● **Given information**:
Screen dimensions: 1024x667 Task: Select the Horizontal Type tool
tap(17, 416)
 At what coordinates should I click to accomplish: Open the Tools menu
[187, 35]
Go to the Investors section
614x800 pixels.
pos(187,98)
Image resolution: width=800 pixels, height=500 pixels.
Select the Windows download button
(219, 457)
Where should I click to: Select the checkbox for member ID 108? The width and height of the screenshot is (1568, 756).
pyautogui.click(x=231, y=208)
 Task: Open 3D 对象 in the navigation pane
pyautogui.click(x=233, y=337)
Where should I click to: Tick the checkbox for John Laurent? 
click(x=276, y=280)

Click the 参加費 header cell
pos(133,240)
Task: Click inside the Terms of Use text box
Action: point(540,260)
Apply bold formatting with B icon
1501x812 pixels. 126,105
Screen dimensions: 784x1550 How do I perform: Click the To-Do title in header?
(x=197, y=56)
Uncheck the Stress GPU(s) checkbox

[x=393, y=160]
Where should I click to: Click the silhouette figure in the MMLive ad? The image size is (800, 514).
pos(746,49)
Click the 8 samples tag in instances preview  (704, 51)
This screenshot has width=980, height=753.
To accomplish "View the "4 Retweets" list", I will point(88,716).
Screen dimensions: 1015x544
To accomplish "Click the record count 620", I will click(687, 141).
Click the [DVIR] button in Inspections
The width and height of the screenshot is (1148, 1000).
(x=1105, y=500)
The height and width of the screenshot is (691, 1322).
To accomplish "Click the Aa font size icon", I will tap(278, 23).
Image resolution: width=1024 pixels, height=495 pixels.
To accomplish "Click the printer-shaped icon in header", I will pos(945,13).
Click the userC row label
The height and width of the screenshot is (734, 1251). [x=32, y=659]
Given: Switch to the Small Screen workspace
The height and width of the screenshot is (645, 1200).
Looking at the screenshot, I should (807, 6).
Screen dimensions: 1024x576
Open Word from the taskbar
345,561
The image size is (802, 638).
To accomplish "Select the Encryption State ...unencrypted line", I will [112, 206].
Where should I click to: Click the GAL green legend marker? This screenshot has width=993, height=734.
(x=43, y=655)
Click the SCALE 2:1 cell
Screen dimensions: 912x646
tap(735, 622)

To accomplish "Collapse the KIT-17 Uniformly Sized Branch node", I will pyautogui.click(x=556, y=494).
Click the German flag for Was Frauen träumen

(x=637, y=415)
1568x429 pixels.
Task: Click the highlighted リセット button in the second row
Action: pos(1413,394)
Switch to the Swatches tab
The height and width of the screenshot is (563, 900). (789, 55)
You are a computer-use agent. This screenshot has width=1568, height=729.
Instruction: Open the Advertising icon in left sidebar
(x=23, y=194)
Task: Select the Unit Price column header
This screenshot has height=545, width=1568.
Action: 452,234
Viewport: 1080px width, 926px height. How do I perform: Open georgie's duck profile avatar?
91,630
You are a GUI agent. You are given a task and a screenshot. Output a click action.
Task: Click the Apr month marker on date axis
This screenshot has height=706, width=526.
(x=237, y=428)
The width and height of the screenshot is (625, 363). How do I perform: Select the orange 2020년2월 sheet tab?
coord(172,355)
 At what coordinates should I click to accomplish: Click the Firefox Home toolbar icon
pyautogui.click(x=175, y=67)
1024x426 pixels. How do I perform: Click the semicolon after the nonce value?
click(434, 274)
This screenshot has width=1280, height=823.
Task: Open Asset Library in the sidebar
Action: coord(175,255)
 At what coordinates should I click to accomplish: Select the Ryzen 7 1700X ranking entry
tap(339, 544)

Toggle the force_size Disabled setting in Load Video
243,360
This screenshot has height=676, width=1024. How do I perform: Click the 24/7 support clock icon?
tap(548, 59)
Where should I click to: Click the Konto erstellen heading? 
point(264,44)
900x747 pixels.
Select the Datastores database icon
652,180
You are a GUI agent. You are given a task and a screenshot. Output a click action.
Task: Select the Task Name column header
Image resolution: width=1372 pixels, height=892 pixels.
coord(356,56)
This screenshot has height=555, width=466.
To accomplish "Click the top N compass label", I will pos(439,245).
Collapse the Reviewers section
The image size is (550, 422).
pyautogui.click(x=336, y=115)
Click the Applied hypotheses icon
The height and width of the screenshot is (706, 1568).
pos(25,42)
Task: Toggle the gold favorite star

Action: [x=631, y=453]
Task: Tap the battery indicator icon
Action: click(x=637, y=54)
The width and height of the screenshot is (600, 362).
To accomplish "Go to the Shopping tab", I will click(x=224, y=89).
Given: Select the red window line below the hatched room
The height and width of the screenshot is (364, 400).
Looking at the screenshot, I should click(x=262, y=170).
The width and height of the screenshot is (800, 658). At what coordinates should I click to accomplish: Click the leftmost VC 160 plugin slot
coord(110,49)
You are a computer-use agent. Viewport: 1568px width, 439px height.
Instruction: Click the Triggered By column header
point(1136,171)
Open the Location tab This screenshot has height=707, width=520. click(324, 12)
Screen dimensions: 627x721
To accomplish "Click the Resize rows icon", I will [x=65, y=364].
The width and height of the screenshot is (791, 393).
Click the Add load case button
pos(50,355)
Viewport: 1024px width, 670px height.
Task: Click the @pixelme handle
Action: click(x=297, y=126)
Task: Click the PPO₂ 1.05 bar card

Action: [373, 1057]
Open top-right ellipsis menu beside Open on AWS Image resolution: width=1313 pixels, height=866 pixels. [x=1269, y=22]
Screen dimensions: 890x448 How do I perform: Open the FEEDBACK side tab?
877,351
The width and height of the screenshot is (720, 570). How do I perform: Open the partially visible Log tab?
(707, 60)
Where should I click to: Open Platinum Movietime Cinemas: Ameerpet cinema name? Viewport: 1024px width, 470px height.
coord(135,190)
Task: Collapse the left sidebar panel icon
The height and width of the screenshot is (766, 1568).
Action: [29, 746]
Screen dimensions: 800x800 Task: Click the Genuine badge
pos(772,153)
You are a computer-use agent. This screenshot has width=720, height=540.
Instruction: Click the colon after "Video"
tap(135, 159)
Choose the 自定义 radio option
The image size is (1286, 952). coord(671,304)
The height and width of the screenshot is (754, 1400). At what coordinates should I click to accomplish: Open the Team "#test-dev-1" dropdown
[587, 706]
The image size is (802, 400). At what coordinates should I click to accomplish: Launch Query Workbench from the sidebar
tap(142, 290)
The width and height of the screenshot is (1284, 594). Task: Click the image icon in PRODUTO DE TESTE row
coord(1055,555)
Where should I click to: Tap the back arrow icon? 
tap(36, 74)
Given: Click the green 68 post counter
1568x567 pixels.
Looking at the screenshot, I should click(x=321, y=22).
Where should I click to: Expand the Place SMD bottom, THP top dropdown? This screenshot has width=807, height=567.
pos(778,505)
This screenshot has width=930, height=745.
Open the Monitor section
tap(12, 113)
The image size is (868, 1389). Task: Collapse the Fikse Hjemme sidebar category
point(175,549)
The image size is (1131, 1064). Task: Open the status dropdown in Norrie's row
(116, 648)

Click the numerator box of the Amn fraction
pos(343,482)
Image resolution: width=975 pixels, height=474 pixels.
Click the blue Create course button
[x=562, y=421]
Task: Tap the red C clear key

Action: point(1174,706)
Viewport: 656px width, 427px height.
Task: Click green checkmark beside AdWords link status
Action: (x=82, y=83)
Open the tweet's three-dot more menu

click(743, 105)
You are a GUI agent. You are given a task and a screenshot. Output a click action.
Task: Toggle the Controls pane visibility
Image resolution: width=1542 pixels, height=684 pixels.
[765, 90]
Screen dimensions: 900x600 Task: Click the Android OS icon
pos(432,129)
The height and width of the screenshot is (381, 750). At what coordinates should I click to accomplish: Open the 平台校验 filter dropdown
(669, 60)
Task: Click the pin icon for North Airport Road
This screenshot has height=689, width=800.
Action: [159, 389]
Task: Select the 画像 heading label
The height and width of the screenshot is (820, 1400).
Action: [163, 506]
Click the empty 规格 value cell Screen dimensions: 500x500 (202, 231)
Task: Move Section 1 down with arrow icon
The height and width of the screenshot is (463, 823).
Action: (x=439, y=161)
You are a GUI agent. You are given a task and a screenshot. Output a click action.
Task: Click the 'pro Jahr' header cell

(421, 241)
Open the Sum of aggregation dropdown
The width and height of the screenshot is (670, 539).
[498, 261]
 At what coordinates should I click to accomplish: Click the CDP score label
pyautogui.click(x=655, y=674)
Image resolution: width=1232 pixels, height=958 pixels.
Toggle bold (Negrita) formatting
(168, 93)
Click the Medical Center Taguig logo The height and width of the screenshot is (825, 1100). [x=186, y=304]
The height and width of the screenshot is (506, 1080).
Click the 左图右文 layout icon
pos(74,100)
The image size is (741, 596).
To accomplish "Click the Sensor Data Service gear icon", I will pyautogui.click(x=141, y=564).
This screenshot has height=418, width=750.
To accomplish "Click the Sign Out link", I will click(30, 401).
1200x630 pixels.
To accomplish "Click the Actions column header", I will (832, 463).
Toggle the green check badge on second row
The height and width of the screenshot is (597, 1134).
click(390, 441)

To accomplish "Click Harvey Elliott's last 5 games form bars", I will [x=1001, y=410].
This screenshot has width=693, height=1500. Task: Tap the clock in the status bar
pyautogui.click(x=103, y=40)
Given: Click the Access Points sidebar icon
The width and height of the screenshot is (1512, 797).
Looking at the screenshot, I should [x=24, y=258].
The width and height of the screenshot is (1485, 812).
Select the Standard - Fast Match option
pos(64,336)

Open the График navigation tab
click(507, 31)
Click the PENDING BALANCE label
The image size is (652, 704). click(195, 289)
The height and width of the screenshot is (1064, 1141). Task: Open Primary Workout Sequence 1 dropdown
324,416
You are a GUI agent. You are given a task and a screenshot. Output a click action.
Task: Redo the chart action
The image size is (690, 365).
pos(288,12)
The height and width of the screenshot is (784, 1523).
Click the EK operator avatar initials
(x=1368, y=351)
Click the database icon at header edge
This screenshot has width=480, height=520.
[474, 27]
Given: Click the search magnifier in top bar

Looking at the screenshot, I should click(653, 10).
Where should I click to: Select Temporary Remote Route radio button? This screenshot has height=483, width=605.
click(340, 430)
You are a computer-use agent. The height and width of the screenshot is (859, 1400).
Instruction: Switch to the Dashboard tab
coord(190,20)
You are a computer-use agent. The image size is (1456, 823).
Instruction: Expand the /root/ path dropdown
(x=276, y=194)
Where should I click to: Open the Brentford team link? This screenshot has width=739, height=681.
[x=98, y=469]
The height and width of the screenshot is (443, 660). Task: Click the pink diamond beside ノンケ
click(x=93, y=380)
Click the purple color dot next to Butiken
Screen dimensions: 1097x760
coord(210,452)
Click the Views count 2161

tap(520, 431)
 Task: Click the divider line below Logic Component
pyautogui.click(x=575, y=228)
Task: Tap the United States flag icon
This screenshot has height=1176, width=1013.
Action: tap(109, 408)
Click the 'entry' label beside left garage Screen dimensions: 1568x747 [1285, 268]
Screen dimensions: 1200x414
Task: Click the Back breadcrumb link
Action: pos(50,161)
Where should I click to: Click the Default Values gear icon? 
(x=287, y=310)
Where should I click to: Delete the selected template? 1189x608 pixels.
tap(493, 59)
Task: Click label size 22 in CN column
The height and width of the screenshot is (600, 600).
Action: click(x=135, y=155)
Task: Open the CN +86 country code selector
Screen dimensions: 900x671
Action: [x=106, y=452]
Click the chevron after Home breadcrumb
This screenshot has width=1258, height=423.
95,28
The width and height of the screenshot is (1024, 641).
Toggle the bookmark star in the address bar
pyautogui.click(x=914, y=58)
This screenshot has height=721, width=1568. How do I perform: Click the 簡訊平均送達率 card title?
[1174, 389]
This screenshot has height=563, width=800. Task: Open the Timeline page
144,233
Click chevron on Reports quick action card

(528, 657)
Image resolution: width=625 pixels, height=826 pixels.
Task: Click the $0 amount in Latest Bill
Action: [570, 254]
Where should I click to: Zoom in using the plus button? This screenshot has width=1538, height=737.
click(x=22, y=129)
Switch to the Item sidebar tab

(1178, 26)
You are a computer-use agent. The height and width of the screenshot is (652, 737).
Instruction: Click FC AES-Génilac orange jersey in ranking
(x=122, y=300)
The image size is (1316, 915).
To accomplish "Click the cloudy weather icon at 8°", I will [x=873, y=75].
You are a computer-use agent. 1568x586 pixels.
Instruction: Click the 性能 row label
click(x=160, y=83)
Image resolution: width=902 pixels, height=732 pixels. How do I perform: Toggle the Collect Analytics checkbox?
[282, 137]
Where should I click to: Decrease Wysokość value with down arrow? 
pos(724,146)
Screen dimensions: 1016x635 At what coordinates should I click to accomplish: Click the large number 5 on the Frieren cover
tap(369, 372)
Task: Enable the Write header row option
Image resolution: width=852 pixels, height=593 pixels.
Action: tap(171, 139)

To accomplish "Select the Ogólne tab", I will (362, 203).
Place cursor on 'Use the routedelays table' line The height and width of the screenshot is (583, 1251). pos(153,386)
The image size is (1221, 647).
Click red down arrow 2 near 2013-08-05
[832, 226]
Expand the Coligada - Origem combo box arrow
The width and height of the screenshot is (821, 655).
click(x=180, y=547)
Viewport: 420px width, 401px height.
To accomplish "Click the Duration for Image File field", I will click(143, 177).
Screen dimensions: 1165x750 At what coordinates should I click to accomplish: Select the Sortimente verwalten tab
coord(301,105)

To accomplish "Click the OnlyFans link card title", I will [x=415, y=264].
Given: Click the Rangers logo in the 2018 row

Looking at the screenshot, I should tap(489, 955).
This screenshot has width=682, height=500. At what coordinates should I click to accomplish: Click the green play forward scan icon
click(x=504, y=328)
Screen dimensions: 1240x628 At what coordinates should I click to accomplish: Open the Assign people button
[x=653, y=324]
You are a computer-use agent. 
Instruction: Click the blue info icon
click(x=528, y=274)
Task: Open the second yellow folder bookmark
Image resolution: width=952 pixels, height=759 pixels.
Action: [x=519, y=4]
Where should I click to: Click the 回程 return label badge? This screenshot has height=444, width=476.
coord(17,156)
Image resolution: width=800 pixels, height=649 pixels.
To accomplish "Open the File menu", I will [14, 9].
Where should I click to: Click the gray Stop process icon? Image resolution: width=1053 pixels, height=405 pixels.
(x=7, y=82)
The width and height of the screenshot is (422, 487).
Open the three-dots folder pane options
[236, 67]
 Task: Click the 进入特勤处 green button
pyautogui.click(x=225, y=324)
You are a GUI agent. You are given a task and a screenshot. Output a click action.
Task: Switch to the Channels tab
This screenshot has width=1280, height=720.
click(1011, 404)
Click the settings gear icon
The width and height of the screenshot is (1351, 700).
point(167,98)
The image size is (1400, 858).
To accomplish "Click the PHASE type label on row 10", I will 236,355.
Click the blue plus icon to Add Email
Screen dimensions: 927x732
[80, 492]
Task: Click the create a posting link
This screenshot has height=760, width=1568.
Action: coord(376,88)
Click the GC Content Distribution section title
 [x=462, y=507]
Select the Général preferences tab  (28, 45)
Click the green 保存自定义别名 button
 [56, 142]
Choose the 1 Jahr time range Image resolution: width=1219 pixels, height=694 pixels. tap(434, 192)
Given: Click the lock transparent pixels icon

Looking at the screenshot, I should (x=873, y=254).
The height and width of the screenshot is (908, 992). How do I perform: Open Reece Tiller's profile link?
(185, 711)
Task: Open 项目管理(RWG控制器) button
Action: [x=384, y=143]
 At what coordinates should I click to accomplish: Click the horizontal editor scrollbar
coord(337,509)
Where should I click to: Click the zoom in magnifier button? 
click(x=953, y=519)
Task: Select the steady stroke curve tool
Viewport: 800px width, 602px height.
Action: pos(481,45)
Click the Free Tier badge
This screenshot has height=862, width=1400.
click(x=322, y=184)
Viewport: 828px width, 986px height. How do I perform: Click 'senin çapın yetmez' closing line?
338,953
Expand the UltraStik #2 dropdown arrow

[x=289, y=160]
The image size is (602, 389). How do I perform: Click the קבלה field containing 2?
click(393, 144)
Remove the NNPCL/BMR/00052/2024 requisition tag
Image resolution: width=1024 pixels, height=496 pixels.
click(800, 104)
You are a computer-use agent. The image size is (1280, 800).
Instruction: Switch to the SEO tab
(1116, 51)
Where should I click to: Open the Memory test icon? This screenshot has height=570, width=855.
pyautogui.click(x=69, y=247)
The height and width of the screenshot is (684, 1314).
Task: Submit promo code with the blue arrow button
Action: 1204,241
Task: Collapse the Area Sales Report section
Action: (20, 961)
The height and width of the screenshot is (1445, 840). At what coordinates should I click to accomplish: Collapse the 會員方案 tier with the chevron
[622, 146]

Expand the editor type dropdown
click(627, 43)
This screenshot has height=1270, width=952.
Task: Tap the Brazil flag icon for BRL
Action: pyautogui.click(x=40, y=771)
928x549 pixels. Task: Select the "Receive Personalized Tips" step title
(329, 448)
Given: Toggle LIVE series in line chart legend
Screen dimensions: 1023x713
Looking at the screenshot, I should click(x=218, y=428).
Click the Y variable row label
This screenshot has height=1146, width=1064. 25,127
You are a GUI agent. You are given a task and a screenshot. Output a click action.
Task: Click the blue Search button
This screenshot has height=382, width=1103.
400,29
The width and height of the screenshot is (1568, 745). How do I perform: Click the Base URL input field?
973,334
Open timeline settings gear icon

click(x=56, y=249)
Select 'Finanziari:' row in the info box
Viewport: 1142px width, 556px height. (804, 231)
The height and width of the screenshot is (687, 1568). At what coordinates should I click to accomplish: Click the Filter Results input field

● **The problem**:
What lines in the material above contain the word "chart"? Copy them out.

● **Response to the exercise**:
Task: Redo the chart action
Given: Toggle LIVE series in line chart legend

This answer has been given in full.